Work to complete: No line before the one holding "The height and" is wanted; restate word for word that line and all lines after it to the end of the entries, excluding pictures.

Stored items:
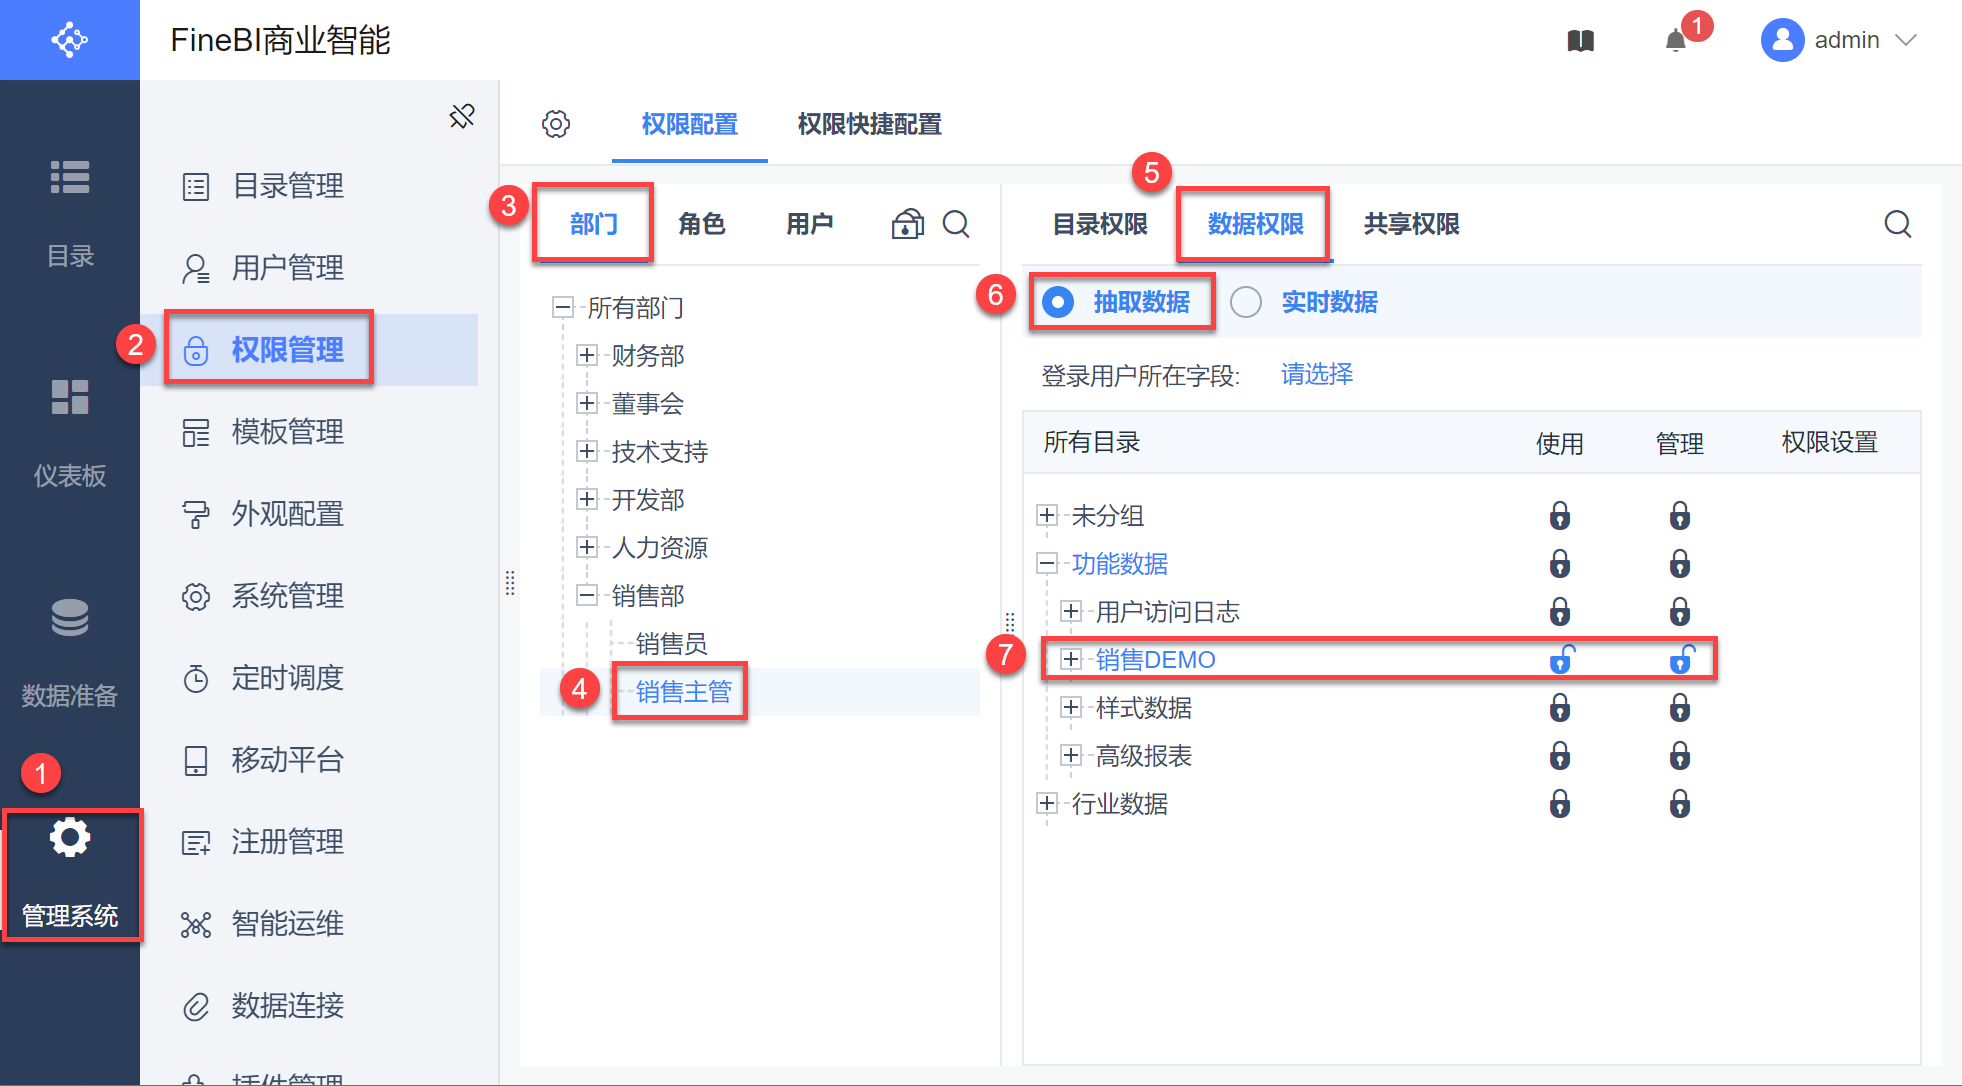Toggle 管理 lock for 样式数据
1962x1086 pixels.
(x=1680, y=708)
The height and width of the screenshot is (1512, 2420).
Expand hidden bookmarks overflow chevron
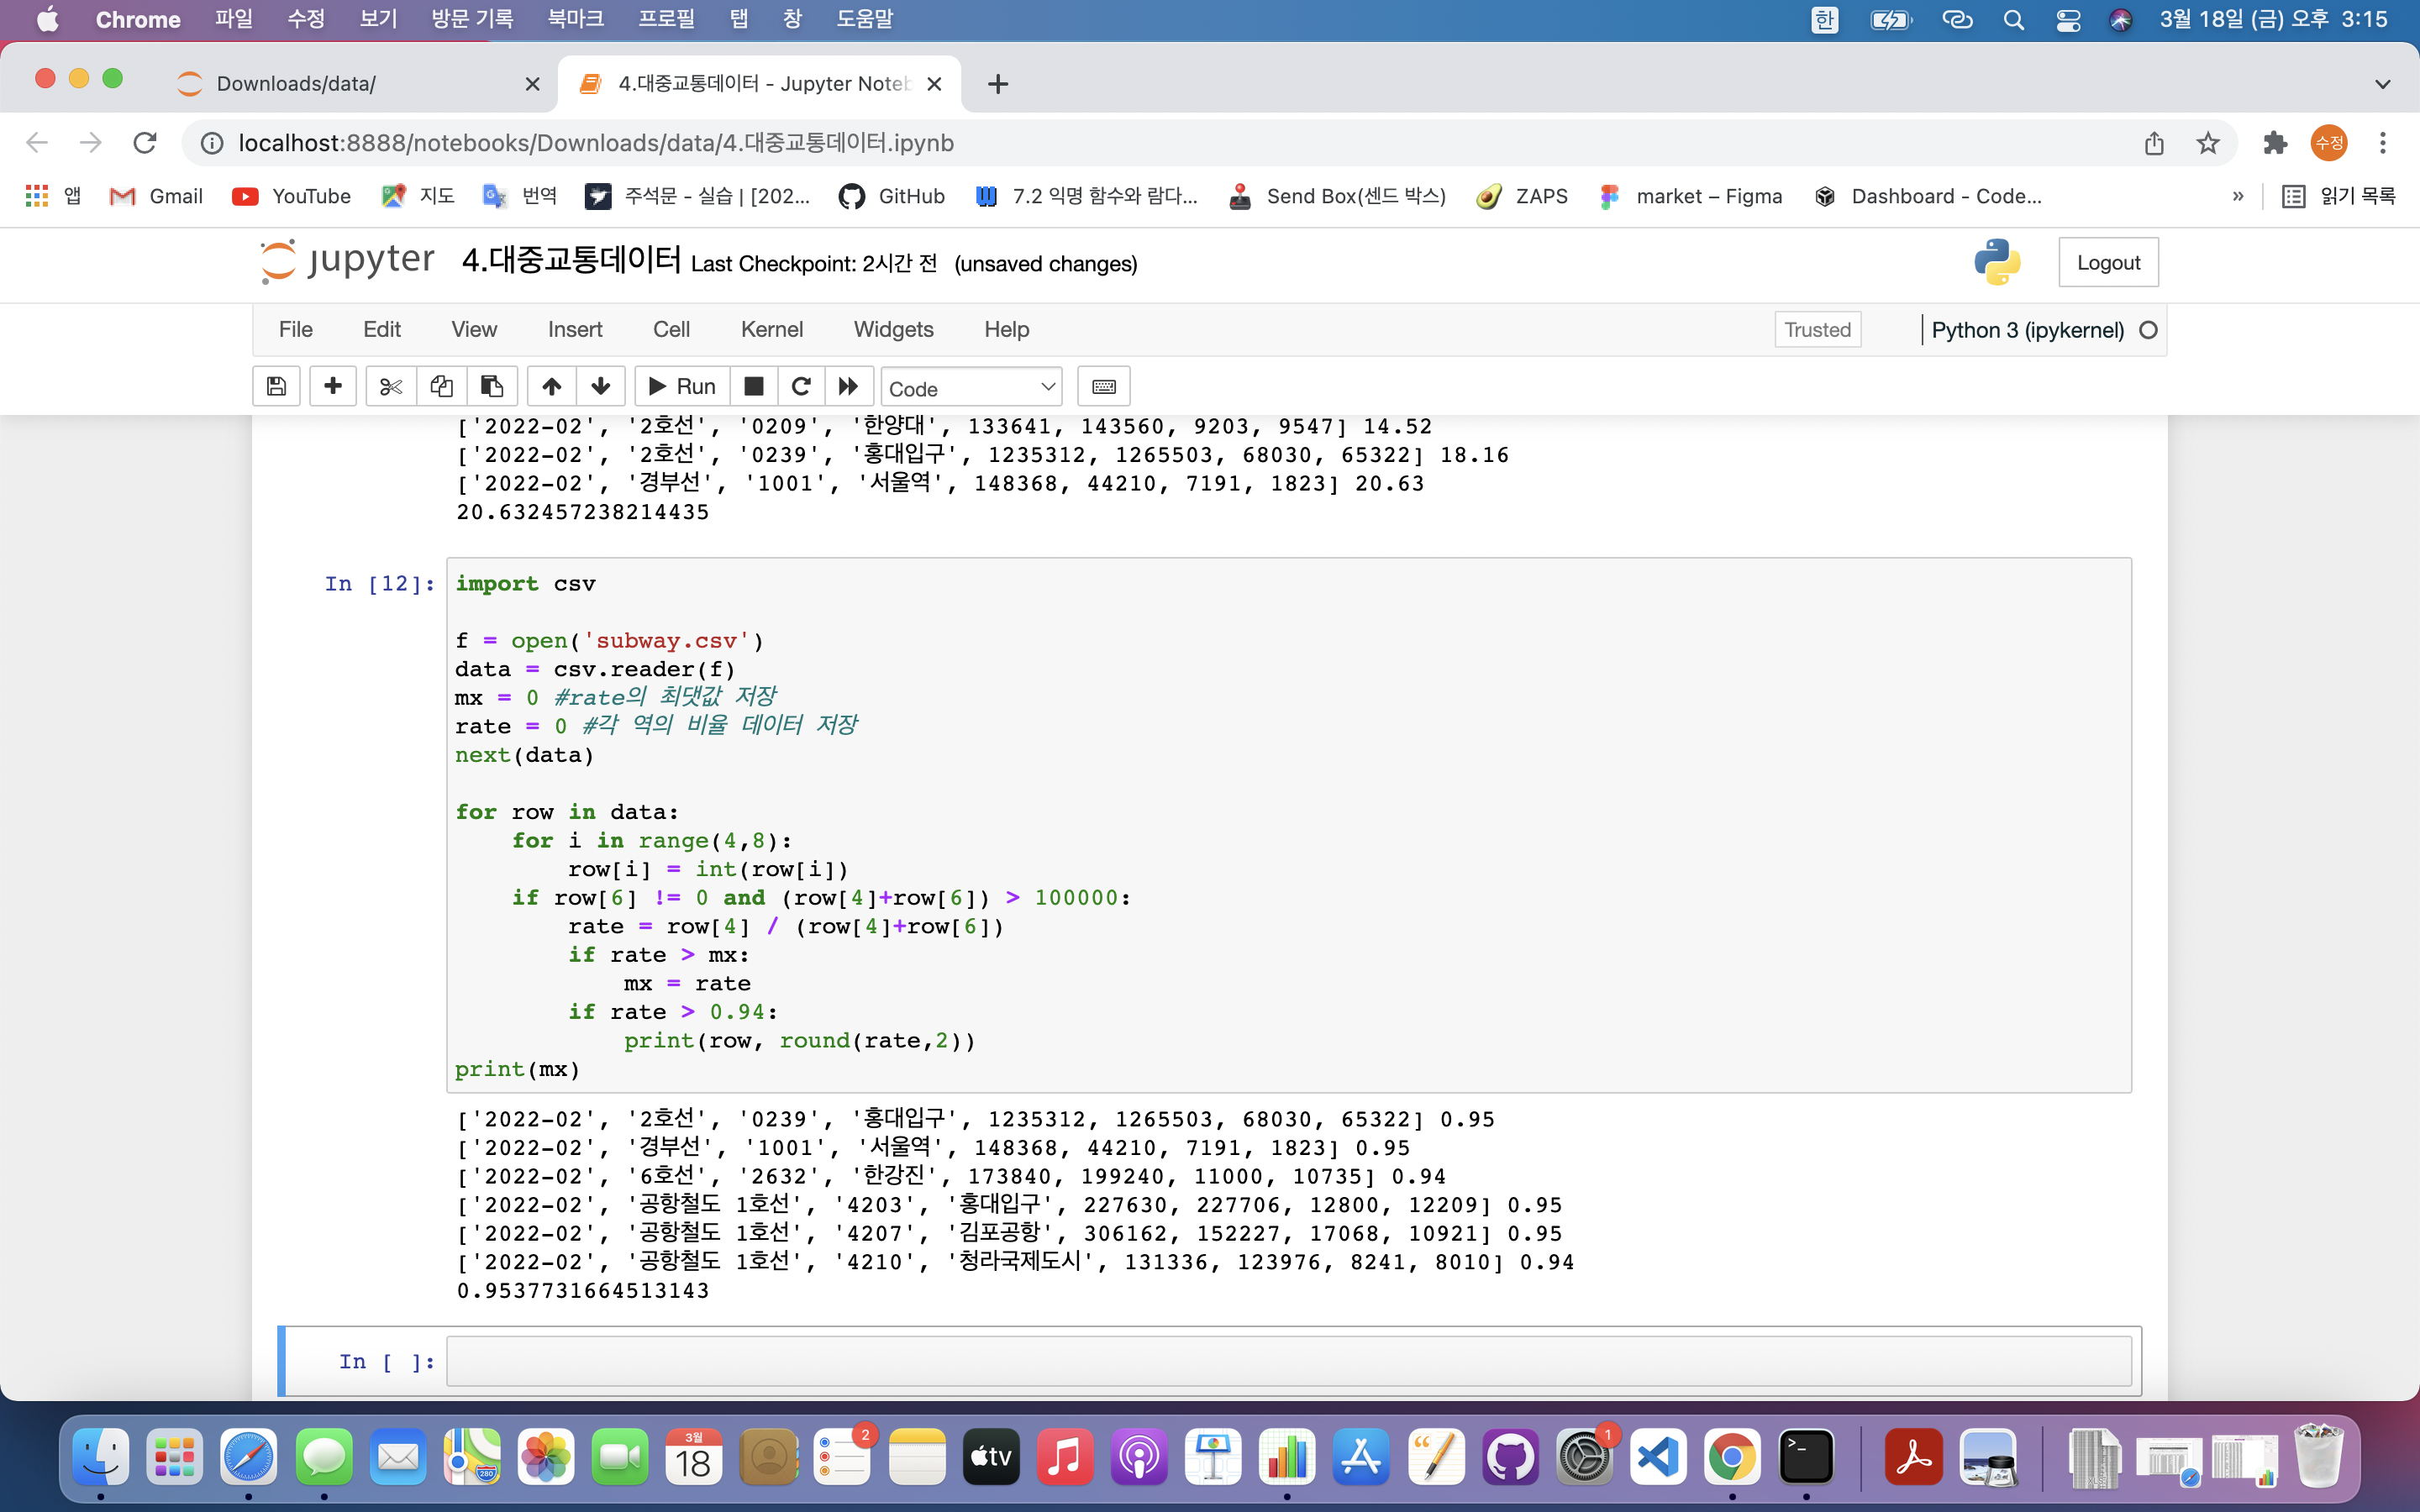[2237, 197]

Result for this exercise:
The height and width of the screenshot is (1512, 2420).
Expand hidden bookmarks overflow chevron
[2237, 197]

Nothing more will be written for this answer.